Note: Make blog post then link to top-level menu!
"Text-to-Speech" "Speech-to-Text" ("instant message" OR "instant messaging" OR "instant messenger")
Notes
What is an IM-Voice bridge, and what does it need to do??
A lot of the tawdriness associated with chatterbots results from the current text interface impasse. A truly interactive voice interface would literally do wonders for the "face" of AI, and help it to break through the glass ceiling where its been stuck for some decades. Clearly, Internet infrastucture is moving in the direction of the mobile platform, which is even more suitable for voice interaction than the desktop of yore.
An IM-Voice Bridge goes from text to speech as well as from speech to text. It takes standard instant messages and lets you hear them. It also makes possible actually speaking into an instant messenger, in other words voice to text. A good application would include an animated avatar, or talking head, with lipsync. A really good application would include a customizable avatar to varying degrees, such as hair, skin, clothes, etc. Most instant message applications are based on the XMPP protocol, formerly known as "Jabber". Recently, even the big holdouts like Skype and Facebook have come into line with XMPP standard for instant messaging. In fact, XMPP instant messaging is the primary transport mechanism for conversational AI engines; in other words, textual conversation travels across the Internet in the form of an instant messaging.
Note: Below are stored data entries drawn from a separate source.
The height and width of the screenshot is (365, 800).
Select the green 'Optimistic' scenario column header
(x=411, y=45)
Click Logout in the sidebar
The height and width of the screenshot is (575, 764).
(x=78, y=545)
Varying elements of this concept have been implemented in assistive technologies for the benefit of disabled people. There have also been a number of similar products in the past, which for one reason or another became defunct. In the past,
speech-to-text reporters (STTR), or "captioners", were people who manually transcribed speech to text for use by the disabled. Assistive technologies include both
Screen Readers and
Voice Browsers. More recently, there have even been moves toward "voice operating systems". For example, screen readers and voice browsers have been used to speak (hear) instant messages.
My primary interest is to be able to talk with AIs via any IM-Voice Bridge; however, such as system could equally be used by anyone for "hands free" communicating, while driving for example. Instant message and SMS are indeed very close in compatibility. Increasingly, there are mobile apps for hands-free SMS while driving.
If there were an existing application, such as an
IM-Voice Bridge, then I could easily interface with any AI Engine via XMPP (formerly "Jabber"). Ideally, an IM-Voice Bridge would include its own lipsynced avatar (animated avatar). However, there still is no decent consumer IM -Voice Bridge application available, neither on the web nor on mobile (with or without an avatar). I want a talking avatar app for instant messaging, plug and play any
XMPP IM account on backend. After investigating assistive technology such as screen readers and voice browsers, I've concluded they are not adequate.
Currently, there no web-based voice-in / voice-out solution available for
instant messaging. I am mystified as to why there seem to be no plug and play animated web avatar front-ends for IM. There ought be a product that can speak instant messages on the fly (IM-to-Speech).
I've searched hard for any Windows7-compatible desktop avatar (talking head) frontend, which can easily accept *ANY* IM-XMPP/Jabber. Generally an Avatar System will include text-to-speech (TTS) (aka
speech synthesis) with
lip-sync.
I have succeeded in uncovering two enterprise level voice-IM gateways, by 4DK and Gold Systems.
I've asked many in the industry for advice, including:
VoiceXML
Wikipedia has a helpful "
Comparison of screen readers", which includes a listing of "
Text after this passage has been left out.